WORK TASK 1. According to the biography of John Pridgeon Jr., during which years did he serve as mayor of Detroit?
WORK TASK 2. Render this sentence from the biography of John Pridgeon Jr. in Spanish: "In 1911, Cora sued for and was granted a divorce."

SOURCE DOCUMENT.
John Pridgeon Jr. (August 1, 1852 - March 16, 1929) was an American businessman and politician who was the mayor of Detroit from 1888 to 1889. He was president of the Pridgeon Transportation Company, a marine transport company.

==Biography==
Pridgeon was born in Detroit on August 1, 1852, the son of Captain John and Emma Nicholson Pridgeon. Pridgeon was educated in the Detroit Public Schools and the Detroit Business University.

In 1871, he joined as a clerk his father's business of buying, selling, and operating sailing ships and tugs; the family also owned and operated the Detroit & Windsor Ferry.

In 1874, Pridgeon married Cora Edgar; the couple had two sons, neither of whom outlived their parents. In 1911, Cora sued for and was granted a divorce. In 1915, Pridgeon married a second time to Mrs. Blanche Pridgeon Cate, the widow of a classmate of Woodrow Wilson and a distant relative.

In 1876 he became an agent of the Chicago and Grand Trunk line of steamers, stationed at Port Huron, Michigan; in 1879 the line was dismantled and he rejoined his father's business.

RECORDED DATA.

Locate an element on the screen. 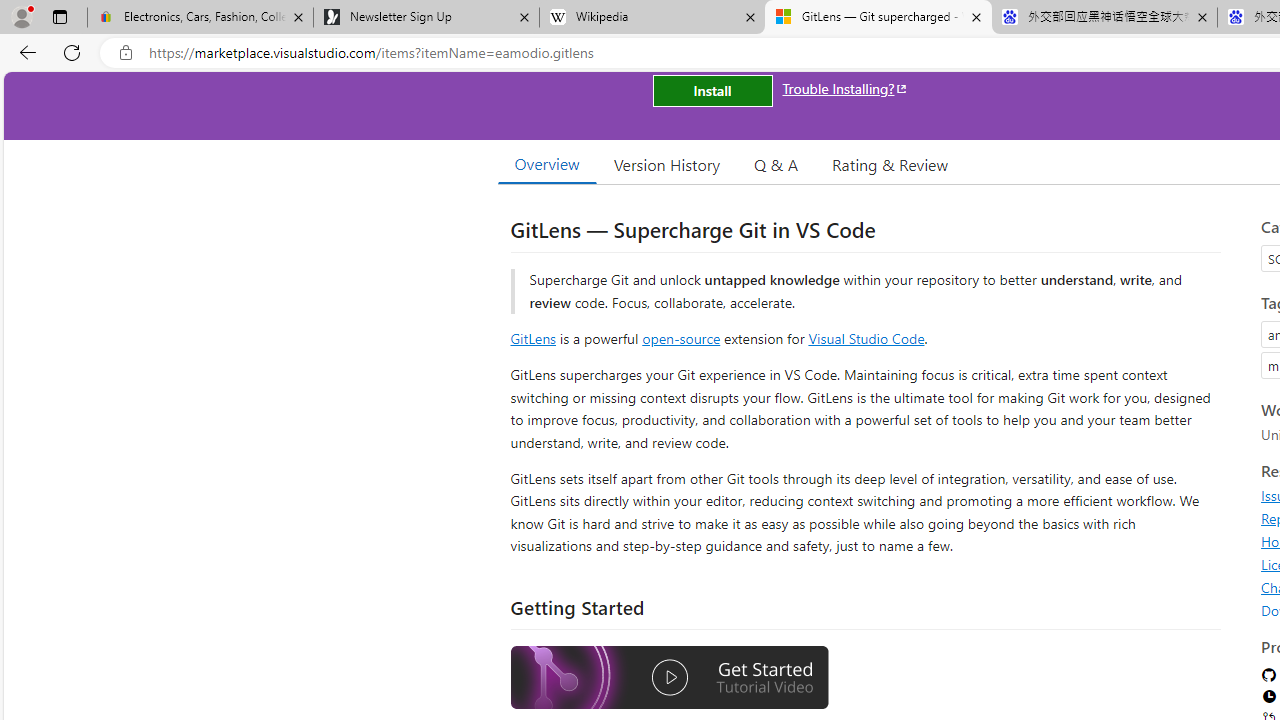 The image size is (1280, 720). 'open-source' is located at coordinates (681, 337).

RESPONSE AREA 1. From 1888 to 1889.

RESPONSE AREA 2. En 1911, Cora demandó el divorcio y le fue concedido.